━━━━━ Records shown

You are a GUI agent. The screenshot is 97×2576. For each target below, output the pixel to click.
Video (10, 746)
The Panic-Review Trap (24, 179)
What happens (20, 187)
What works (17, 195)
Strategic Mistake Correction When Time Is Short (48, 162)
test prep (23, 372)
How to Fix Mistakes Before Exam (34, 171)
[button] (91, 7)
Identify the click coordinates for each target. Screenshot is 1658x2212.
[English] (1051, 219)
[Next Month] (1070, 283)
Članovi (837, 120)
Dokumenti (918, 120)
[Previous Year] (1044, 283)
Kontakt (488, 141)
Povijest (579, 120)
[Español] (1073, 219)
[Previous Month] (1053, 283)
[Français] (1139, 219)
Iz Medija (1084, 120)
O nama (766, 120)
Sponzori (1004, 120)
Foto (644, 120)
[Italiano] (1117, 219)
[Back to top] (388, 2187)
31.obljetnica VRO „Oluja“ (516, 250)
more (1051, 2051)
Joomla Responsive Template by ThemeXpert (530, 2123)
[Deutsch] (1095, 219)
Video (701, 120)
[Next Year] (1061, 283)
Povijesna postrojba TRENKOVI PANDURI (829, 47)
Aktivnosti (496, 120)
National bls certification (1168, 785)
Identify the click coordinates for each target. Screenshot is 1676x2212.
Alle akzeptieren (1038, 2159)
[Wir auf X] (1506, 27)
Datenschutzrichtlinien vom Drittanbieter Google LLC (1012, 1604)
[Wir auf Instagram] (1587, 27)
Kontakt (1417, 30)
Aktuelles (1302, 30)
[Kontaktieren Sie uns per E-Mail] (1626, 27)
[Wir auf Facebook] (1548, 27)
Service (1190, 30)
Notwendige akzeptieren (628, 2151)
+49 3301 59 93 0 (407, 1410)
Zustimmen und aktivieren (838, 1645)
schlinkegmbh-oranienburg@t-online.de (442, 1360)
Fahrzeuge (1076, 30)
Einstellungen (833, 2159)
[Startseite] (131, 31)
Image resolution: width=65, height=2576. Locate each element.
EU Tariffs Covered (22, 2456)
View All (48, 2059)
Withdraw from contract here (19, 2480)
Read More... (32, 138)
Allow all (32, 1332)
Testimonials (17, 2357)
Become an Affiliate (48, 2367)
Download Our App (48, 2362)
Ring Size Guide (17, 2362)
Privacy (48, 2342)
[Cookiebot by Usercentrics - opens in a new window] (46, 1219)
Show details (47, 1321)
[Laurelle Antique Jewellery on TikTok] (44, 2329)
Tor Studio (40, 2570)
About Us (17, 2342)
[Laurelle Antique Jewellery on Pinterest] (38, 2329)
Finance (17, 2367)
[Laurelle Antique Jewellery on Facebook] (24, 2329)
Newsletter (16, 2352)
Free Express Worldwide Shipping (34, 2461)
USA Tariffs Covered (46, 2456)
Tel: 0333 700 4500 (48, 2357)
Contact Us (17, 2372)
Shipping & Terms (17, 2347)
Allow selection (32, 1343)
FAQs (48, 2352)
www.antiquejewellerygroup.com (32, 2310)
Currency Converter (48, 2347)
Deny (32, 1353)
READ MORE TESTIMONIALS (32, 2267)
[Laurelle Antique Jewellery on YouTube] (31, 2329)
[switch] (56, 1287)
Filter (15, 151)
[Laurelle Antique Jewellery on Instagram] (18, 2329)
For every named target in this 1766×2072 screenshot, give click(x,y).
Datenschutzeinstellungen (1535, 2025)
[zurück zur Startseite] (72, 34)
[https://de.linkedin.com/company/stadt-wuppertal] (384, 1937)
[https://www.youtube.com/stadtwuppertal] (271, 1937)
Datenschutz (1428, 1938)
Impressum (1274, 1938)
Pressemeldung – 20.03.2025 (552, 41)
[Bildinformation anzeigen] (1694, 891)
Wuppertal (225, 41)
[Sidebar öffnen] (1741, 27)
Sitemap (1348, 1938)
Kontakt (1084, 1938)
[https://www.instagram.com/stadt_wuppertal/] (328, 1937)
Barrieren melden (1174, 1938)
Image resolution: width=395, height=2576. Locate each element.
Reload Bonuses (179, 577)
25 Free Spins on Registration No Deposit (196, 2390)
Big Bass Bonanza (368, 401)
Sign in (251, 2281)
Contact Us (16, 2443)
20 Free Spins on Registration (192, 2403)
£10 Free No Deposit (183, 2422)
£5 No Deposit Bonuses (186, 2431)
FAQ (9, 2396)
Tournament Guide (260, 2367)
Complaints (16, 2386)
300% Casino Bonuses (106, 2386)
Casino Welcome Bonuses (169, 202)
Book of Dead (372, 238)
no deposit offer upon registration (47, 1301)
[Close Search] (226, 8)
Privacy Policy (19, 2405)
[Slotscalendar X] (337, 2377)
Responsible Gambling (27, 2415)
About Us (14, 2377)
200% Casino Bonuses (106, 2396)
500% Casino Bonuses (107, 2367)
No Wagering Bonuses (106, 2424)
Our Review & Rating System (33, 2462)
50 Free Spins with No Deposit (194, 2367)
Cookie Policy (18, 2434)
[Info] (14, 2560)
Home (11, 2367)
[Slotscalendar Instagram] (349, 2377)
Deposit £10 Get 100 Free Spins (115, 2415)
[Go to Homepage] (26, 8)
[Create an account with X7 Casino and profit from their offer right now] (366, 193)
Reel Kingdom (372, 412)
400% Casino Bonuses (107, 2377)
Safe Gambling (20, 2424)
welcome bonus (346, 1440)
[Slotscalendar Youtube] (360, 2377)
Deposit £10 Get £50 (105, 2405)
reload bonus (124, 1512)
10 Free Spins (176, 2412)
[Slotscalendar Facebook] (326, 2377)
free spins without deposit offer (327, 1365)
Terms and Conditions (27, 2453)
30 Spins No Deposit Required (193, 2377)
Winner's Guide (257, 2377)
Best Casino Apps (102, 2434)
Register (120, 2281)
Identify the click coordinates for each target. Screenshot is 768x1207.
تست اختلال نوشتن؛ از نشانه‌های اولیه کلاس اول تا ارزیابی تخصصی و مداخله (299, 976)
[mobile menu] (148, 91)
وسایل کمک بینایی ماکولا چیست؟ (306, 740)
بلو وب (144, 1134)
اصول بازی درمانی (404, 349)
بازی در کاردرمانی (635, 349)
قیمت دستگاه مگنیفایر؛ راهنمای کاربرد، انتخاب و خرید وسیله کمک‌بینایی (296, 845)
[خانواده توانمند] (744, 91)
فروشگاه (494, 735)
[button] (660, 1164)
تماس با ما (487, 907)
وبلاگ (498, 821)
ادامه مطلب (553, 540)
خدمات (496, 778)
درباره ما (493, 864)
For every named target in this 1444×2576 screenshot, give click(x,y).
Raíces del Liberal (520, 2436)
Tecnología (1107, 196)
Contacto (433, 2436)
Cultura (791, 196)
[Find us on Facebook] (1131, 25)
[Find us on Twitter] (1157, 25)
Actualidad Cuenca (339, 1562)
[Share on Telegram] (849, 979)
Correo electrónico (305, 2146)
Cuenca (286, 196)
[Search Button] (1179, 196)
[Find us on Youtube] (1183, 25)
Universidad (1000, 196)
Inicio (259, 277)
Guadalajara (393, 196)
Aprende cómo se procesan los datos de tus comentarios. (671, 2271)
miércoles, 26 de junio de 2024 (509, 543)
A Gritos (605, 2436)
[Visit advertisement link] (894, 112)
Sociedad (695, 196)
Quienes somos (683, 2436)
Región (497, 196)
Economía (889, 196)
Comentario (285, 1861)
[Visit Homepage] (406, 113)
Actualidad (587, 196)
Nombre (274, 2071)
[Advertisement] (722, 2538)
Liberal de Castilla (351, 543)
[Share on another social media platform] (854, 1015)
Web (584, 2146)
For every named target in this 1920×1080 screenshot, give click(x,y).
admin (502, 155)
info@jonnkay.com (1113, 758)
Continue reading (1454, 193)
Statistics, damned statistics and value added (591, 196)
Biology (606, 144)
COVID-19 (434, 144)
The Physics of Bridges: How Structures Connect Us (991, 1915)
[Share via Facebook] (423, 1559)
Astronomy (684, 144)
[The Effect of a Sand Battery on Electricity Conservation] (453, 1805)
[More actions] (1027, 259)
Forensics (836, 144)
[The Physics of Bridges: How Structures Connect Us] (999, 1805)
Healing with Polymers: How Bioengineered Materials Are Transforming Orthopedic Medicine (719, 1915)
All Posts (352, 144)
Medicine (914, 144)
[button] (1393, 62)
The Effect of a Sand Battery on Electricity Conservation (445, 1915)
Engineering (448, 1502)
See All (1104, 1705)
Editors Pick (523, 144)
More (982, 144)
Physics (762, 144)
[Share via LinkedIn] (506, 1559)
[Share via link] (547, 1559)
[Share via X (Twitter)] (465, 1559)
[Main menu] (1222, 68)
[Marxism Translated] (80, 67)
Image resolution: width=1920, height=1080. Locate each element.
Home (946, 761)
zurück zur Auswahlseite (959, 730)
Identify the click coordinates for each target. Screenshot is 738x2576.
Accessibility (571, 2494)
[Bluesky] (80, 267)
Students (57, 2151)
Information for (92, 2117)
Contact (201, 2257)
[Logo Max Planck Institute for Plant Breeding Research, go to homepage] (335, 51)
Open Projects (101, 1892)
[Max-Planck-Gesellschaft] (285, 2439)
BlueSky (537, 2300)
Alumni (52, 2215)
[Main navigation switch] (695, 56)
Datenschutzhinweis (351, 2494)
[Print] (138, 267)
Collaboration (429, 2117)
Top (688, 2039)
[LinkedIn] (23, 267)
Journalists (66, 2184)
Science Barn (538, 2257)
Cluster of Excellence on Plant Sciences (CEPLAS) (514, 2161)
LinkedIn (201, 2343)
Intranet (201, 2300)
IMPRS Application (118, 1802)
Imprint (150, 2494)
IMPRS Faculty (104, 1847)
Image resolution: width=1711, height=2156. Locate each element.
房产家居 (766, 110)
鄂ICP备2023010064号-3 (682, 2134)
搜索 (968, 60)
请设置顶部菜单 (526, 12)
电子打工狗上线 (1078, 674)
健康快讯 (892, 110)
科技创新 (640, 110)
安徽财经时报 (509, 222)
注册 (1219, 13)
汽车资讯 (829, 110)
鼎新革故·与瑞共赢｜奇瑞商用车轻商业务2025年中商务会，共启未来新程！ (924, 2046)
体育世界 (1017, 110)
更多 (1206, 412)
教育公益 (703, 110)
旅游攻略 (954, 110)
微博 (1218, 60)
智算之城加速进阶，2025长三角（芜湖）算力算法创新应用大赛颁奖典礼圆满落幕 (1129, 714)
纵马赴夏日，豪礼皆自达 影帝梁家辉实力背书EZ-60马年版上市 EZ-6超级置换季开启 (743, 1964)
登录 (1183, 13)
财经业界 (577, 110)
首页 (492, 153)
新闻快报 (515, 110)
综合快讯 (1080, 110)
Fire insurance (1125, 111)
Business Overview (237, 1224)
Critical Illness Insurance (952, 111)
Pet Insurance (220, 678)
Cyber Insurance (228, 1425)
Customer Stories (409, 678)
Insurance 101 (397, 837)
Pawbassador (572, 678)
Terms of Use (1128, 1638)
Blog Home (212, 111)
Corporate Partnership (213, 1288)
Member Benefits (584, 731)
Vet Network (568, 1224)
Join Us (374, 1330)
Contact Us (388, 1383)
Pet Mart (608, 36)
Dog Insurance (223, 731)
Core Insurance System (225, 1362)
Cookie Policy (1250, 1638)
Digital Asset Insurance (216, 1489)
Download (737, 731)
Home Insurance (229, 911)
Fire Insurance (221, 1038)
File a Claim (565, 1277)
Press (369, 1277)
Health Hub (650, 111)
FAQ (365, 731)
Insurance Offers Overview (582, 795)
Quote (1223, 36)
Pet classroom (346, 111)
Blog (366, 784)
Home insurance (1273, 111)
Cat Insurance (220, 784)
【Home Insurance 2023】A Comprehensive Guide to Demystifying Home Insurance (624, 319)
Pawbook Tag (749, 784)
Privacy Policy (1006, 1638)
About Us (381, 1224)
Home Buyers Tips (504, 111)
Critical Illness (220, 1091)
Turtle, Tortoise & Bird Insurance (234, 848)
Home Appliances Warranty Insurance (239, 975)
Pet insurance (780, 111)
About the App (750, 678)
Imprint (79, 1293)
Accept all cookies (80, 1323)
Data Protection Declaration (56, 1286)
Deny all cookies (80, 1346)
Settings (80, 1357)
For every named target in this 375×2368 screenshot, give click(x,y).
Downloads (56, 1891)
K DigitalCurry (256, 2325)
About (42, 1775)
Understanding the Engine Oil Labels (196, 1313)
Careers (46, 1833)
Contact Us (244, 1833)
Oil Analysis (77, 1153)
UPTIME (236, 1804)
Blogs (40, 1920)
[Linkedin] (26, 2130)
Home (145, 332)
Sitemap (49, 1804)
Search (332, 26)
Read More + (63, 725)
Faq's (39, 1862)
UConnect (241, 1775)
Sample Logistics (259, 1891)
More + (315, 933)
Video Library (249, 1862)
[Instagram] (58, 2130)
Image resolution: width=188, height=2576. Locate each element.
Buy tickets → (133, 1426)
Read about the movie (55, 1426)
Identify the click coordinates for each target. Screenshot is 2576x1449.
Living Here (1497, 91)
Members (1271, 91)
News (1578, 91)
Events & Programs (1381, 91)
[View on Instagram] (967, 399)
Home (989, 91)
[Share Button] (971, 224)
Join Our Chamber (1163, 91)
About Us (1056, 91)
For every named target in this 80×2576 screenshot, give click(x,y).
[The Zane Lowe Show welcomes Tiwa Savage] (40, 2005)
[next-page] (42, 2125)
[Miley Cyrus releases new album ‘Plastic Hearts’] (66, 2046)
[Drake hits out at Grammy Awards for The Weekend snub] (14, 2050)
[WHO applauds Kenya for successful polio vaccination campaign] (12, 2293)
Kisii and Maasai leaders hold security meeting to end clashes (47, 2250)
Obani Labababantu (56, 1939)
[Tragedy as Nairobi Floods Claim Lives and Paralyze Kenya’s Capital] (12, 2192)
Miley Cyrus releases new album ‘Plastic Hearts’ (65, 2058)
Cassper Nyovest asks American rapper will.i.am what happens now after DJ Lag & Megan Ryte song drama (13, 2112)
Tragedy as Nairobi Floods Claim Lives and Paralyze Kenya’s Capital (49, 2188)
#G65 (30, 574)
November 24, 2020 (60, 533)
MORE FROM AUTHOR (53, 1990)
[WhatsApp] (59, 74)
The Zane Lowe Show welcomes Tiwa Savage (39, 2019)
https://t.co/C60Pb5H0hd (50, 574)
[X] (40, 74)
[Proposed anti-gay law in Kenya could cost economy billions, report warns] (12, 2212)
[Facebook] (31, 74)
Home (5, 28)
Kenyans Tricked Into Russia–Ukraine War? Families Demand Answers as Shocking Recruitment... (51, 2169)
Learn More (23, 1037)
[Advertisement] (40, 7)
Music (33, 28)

━━━━━━━━━━

§ What needs to be done
Your answer must consist solely of the lines above between the line holding "The Panic-Review Trap (24, 179)" and the line holding "O nama (766, 120)", inclusive, copied exactly.

§ Solution to this exercise
The Panic-Review Trap (24, 179)
What happens (20, 187)
What works (17, 195)
Strategic Mistake Correction When Time Is Short (48, 162)
test prep (23, 372)
How to Fix Mistakes Before Exam (34, 171)
[button] (91, 7)
Identify the click coordinates for each target. Screenshot is 1658x2212.
[English] (1051, 219)
[Next Month] (1070, 283)
Članovi (837, 120)
Dokumenti (918, 120)
[Previous Year] (1044, 283)
Kontakt (488, 141)
Povijest (579, 120)
[Español] (1073, 219)
[Previous Month] (1053, 283)
[Français] (1139, 219)
Iz Medija (1084, 120)
O nama (766, 120)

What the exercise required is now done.